Belakangan ini, media sosial tengah diramaikan dengan adanya fenomena “Pinjam Dulu Seratus” yang muncul di konten-konten FYP. Fenomena ini sering dijadikan bahan candaan bahkan sindiran bagi orang yang kerap kali meminjam uang.
Urusan hutang-menghutangi ini membuat pihak yang dihutangi merasakan dilema. Ada rasa ingin meminjamkan uang namun ada juga perasaan khawatir karena adanya ketidakpastian untuk dikembalikan.
Terlepas dari oknum yang berniat tidak mengembalikan uang atau bahkan lebih galak ketika ditagih, mari kita lihat hal ini dari sudut pandang yang berbeda. Kata “Pinjam Dulu Seratus” ini mencerminkan budaya silaturahmi yang begitu kuat di masyarakat Indonesia. Dengan cara ini, dua pihak tersebut akan terus berupaya memelihara hubungan baik dan membangun kebersamaan.

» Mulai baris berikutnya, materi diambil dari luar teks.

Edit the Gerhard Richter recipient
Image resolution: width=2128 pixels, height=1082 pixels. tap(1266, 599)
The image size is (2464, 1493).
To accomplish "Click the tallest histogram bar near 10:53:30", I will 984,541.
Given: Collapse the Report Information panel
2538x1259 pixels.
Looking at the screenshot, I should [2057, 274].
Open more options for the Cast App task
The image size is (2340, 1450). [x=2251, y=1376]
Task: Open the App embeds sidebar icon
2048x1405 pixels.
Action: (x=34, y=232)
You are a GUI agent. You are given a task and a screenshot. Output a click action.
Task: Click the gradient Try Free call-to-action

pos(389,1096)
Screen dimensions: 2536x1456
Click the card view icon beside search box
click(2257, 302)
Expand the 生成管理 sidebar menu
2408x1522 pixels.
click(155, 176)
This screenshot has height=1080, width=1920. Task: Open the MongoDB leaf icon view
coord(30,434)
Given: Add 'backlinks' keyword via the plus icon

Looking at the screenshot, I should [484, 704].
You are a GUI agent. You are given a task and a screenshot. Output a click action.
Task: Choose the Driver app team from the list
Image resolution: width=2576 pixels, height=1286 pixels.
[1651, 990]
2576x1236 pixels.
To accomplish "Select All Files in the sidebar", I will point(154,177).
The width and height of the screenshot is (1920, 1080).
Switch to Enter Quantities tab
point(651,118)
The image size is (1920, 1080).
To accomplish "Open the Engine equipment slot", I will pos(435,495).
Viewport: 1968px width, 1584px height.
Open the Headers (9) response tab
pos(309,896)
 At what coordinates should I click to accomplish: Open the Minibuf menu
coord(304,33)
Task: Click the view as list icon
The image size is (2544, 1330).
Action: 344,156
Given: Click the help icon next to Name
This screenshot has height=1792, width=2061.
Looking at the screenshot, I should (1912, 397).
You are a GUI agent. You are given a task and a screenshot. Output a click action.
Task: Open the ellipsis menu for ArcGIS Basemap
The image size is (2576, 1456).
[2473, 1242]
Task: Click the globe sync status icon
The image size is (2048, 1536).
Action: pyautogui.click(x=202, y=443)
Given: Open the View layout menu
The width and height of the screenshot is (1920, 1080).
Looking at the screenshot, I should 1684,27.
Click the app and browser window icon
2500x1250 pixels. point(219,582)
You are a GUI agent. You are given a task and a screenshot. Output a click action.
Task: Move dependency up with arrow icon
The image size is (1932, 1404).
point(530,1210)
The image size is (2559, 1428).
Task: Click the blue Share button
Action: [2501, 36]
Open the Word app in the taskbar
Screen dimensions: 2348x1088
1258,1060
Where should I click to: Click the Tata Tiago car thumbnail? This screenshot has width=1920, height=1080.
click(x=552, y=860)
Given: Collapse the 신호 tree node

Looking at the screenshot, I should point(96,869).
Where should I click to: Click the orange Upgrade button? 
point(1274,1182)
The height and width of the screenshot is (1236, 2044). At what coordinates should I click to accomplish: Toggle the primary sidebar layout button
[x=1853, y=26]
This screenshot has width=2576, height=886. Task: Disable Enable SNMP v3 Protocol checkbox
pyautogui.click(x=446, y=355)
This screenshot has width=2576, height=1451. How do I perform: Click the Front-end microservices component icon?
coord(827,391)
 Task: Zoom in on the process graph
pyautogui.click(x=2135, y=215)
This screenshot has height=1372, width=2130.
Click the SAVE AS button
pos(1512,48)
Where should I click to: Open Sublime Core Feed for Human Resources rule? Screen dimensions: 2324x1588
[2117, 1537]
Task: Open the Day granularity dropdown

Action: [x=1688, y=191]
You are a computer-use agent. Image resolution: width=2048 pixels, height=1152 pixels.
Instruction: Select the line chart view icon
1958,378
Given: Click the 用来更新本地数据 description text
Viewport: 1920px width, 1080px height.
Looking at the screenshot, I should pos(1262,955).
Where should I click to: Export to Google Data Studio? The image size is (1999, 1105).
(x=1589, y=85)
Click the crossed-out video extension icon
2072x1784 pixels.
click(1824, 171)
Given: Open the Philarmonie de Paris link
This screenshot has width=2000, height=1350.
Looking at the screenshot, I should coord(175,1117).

Bagi pihak yang dipinjami uang, terdapat beberapa dampak positif dari fenomena ini yang rasanya sering kita abaikan. Meminjamkan uang kepada teman ataupun sanak saudara, melibatkan perasaan ikhlas dari peminjam. Ikhlas karena ingin meminjami uang semata-mata ingin membantu dengan ekspektasi yang tidak berlebihan mengenai kepastian pengembalian uang.
Dengan perasaan Ikhlas ini lah, yang meminjamkan bisa dengan legowo meminjamkan uangnya kepada yang membutuhkan. Hal ini juga dapat menumbuhkan kepercayaan kepada pihak yang meminjam uang, bahwa yang meminjamkan merupakan orang yang dapat diandalkan.
Hal yang sama berlaku kepada orang yang meminjam uang, yaitu melatih kesadaran dari dirinya untuk bertanggung jawab. Bertanggung jawab atas hal yang telah ia lakukan, yaitu meminjam uang. Ketika meminjam uang, maka kewajiban bagi si peminjam yaitu berusaha semaksimal mungkin untuk mencari penggantinya.
Adapun ketika peminjam merasa sudah berusaha untuk mencari, alangkah baiknya peminjam melakukan komunikasi kepada yang meminjamkan uang untuk sama-sama mencari solusi yang terbaik. Bisa berupa penambahan waktu pengembalian ataupun keringanan lainnya. Inilah yang disebut dengan bertanggung jawab.
Selain itu, dibalik keperluannya untuk meminjam uang, terdapat juga usaha untuk mengeratkan kembali tali silaturahmi yang mungkin sempat terputus. Hal ini bisa dilihat dalam bentuk basa-basi di awal percakapan yang menanyakan kabar ataupun bahasan lainnya.
Apabila kita melihat dari sudut pandang yang berbeda, tren “Pinjam Dulu Seratus” ini bisa kita jadikan sarana berproses menjadi insan yang lebih baik. Baik itu orang yang meminjam uang ataupun orang yang meminjamkan uang. Hal ini bukan hanya persoalan uang semata, namun juga soal menjaga nilai-nilai budaya silaturahmi dan saling membantu yang sudah mandarah daging di masyarakat Indonesia.